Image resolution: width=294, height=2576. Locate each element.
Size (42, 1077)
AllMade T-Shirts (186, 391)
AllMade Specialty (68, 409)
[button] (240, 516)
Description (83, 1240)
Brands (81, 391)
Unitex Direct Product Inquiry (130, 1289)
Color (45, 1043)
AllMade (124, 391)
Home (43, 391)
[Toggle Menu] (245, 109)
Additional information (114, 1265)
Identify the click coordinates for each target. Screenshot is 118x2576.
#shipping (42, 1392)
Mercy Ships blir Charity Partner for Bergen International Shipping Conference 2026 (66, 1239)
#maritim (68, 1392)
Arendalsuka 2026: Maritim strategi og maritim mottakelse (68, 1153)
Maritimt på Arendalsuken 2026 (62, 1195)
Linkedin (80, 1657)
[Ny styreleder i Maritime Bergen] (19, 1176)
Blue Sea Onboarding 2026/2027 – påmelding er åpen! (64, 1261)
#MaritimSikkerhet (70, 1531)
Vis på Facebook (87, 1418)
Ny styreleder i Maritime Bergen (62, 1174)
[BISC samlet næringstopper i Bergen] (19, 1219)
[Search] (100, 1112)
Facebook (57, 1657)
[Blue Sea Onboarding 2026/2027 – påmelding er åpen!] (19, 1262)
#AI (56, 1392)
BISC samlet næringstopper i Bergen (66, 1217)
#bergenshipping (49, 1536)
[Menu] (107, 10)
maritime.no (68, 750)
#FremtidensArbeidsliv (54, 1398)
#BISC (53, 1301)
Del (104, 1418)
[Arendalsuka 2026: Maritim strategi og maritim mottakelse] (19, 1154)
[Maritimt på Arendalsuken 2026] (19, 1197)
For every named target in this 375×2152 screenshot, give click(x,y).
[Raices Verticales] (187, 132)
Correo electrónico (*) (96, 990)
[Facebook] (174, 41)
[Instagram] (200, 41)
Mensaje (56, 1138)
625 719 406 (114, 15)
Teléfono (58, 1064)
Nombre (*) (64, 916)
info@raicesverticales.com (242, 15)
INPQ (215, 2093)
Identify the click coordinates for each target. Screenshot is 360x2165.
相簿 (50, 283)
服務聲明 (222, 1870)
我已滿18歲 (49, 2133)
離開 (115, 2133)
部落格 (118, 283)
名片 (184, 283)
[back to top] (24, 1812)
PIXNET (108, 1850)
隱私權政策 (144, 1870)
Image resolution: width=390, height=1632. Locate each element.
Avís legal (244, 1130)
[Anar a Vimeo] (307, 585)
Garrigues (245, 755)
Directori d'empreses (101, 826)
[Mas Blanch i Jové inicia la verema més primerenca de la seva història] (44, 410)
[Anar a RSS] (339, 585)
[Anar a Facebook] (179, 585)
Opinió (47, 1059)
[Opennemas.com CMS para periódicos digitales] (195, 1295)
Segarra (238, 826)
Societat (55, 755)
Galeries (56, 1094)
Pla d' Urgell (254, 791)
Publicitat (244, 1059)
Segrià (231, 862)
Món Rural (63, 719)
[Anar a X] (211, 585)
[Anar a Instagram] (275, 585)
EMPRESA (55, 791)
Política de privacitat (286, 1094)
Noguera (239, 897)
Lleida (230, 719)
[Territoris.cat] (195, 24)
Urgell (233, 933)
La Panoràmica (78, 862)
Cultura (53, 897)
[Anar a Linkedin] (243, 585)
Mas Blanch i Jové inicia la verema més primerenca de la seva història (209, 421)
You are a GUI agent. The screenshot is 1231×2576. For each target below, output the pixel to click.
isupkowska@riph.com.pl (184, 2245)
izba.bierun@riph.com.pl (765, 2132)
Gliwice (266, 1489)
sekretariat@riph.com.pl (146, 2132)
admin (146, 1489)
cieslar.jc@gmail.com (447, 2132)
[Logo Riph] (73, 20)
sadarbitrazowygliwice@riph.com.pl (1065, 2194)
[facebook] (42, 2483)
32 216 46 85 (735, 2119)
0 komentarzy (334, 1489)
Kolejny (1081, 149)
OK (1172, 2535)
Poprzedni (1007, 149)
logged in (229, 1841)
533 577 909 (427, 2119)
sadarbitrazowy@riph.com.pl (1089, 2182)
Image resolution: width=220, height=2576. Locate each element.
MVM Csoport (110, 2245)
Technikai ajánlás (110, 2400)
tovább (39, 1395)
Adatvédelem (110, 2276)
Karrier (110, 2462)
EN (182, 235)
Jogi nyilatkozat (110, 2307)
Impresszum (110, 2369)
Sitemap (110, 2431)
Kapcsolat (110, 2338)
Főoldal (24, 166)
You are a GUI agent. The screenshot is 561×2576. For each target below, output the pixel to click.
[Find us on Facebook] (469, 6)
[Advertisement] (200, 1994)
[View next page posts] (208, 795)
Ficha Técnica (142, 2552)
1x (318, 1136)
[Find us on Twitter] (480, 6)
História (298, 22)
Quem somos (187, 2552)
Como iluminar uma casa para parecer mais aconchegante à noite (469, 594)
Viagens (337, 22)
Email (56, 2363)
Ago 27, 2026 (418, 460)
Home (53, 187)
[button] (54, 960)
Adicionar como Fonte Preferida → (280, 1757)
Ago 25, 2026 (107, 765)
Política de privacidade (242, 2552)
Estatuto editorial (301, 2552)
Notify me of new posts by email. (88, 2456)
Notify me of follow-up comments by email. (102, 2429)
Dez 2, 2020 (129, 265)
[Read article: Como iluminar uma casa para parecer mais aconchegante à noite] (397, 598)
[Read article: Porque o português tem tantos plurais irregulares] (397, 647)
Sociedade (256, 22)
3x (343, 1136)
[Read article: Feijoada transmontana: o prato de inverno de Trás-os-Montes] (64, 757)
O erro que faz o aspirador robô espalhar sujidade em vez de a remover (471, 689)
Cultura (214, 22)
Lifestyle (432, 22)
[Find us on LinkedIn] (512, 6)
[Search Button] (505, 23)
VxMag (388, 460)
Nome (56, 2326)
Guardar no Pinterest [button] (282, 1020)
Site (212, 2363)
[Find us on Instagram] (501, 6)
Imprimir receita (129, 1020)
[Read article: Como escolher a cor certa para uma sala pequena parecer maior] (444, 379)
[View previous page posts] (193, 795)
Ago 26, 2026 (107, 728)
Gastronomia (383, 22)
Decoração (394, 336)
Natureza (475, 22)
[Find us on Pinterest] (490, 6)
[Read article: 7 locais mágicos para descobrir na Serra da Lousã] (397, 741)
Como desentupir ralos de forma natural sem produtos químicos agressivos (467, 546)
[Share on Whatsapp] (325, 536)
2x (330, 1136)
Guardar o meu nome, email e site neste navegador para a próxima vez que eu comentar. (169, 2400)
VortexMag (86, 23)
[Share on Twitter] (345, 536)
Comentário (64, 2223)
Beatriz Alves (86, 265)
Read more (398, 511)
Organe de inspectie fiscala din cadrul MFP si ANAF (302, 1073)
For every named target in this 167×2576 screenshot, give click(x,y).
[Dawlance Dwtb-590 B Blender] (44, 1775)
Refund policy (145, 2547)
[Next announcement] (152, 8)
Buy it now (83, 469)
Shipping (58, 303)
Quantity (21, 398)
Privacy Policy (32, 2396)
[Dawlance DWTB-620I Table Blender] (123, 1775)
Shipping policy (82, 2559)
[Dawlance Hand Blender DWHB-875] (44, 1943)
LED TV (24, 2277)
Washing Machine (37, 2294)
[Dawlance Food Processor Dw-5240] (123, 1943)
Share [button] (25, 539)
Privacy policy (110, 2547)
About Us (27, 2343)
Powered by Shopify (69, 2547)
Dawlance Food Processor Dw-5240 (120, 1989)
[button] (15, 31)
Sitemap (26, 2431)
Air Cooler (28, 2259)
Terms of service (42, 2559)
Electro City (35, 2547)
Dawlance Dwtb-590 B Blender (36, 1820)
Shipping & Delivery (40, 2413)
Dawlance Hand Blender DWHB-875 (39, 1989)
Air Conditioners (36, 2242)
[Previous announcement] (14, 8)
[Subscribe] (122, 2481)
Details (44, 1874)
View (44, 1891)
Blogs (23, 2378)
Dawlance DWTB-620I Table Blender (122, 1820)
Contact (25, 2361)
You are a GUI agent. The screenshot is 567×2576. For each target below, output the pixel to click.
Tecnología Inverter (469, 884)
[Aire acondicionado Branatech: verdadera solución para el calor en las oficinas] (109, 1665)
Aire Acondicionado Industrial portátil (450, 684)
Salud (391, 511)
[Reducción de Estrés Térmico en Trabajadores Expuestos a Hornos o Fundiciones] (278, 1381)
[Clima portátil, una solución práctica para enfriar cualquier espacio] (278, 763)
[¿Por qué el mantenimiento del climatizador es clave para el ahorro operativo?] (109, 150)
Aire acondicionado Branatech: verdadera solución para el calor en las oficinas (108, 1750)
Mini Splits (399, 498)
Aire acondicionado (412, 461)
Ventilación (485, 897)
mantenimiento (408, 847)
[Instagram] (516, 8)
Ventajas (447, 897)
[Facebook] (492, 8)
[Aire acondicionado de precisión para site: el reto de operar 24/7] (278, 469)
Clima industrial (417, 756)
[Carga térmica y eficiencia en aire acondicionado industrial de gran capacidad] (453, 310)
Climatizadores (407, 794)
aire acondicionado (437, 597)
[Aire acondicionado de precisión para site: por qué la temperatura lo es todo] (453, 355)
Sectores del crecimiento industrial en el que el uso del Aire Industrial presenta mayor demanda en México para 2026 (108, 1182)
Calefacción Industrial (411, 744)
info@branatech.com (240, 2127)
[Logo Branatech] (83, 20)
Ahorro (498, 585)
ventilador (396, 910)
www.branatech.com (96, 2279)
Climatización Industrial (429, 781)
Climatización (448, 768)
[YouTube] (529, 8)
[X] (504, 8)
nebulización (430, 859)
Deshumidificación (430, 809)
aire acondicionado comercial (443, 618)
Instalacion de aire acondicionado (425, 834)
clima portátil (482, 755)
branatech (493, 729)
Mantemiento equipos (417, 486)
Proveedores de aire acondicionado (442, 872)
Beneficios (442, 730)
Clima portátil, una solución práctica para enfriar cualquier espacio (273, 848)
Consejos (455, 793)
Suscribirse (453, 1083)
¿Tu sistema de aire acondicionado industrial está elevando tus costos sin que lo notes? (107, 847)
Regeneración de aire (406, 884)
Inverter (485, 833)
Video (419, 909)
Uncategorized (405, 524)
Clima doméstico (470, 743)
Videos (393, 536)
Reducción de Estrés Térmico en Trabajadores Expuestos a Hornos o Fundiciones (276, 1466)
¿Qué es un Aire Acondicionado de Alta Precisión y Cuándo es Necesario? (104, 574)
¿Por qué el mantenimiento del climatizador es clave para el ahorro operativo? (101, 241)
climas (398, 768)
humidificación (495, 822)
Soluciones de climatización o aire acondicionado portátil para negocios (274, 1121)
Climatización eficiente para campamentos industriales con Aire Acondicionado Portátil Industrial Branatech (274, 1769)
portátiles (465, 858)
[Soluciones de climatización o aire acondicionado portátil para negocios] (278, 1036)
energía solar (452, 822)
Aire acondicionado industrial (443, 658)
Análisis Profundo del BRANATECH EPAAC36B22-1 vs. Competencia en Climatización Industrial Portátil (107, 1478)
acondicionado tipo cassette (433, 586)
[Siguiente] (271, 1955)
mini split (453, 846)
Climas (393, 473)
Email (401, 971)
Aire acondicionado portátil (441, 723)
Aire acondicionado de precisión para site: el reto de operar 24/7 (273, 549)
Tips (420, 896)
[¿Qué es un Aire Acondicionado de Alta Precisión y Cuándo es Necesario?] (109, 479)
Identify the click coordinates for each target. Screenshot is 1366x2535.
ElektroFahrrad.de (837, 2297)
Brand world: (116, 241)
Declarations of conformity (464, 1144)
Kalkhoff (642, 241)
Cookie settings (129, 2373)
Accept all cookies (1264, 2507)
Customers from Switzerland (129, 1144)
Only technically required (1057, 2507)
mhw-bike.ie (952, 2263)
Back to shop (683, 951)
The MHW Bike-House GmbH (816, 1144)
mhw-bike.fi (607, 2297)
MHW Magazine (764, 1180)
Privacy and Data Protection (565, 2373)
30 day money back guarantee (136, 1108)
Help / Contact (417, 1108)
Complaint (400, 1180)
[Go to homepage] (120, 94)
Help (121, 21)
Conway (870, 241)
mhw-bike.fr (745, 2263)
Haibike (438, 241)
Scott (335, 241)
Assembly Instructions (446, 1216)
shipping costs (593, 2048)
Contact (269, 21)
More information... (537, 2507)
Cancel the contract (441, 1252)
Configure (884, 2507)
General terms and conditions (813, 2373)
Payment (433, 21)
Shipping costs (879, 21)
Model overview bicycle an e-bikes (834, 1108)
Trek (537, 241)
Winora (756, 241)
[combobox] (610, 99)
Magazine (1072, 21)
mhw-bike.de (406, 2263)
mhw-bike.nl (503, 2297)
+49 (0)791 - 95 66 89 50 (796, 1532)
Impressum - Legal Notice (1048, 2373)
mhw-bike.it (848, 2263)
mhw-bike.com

_ _ _

=== TO DO ===
For this task, write out exactly the lines of the entries above, starting at the line with "Powered by Shopify (69, 2547)" and ending at the line with "Instalacion de aire acondicionado (425, 834)", both included, and no others.

=== REPLY TO THE TASK ===
Powered by Shopify (69, 2547)
Dawlance Food Processor Dw-5240 (120, 1989)
[button] (15, 31)
Sitemap (26, 2431)
Air Cooler (28, 2259)
Terms of service (42, 2559)
Electro City (35, 2547)
Dawlance Dwtb-590 B Blender (36, 1820)
Shipping & Delivery (40, 2413)
Dawlance Hand Blender DWHB-875 (39, 1989)
Air Conditioners (36, 2242)
[Previous announcement] (14, 8)
[Subscribe] (122, 2481)
Details (44, 1874)
View (44, 1891)
Blogs (23, 2378)
Dawlance DWTB-620I Table Blender (122, 1820)
Contact (25, 2361)
You are a GUI agent. The screenshot is 567×2576. For each target below, output the pixel to click.
Tecnología Inverter (469, 884)
[Aire acondicionado Branatech: verdadera solución para el calor en las oficinas] (109, 1665)
Aire Acondicionado Industrial portátil (450, 684)
Salud (391, 511)
[Reducción de Estrés Térmico en Trabajadores Expuestos a Hornos o Fundiciones] (278, 1381)
[Clima portátil, una solución práctica para enfriar cualquier espacio] (278, 763)
[¿Por qué el mantenimiento del climatizador es clave para el ahorro operativo?] (109, 150)
Aire acondicionado Branatech: verdadera solución para el calor en las oficinas (108, 1750)
Mini Splits (399, 498)
Aire acondicionado (412, 461)
Ventilación (485, 897)
mantenimiento (408, 847)
[Instagram] (516, 8)
Ventajas (447, 897)
[Facebook] (492, 8)
[Aire acondicionado de precisión para site: el reto de operar 24/7] (278, 469)
Clima industrial (417, 756)
[Carga térmica y eficiencia en aire acondicionado industrial de gran capacidad] (453, 310)
Climatizadores (407, 794)
aire acondicionado (437, 597)
[Aire acondicionado de precisión para site: por qué la temperatura lo es todo] (453, 355)
Sectores del crecimiento industrial en el que el uso del Aire Industrial presenta mayor demanda en México para 2026 (108, 1182)
Calefacción Industrial (411, 744)
info@branatech.com (240, 2127)
[Logo Branatech] (83, 20)
Ahorro (498, 585)
ventilador (396, 910)
www.branatech.com (96, 2279)
Climatización Industrial (429, 781)
Climatización (448, 768)
[YouTube] (529, 8)
[X] (504, 8)
nebulización (430, 859)
Deshumidificación (430, 809)
aire acondicionado comercial (443, 618)
Instalacion de aire acondicionado (425, 834)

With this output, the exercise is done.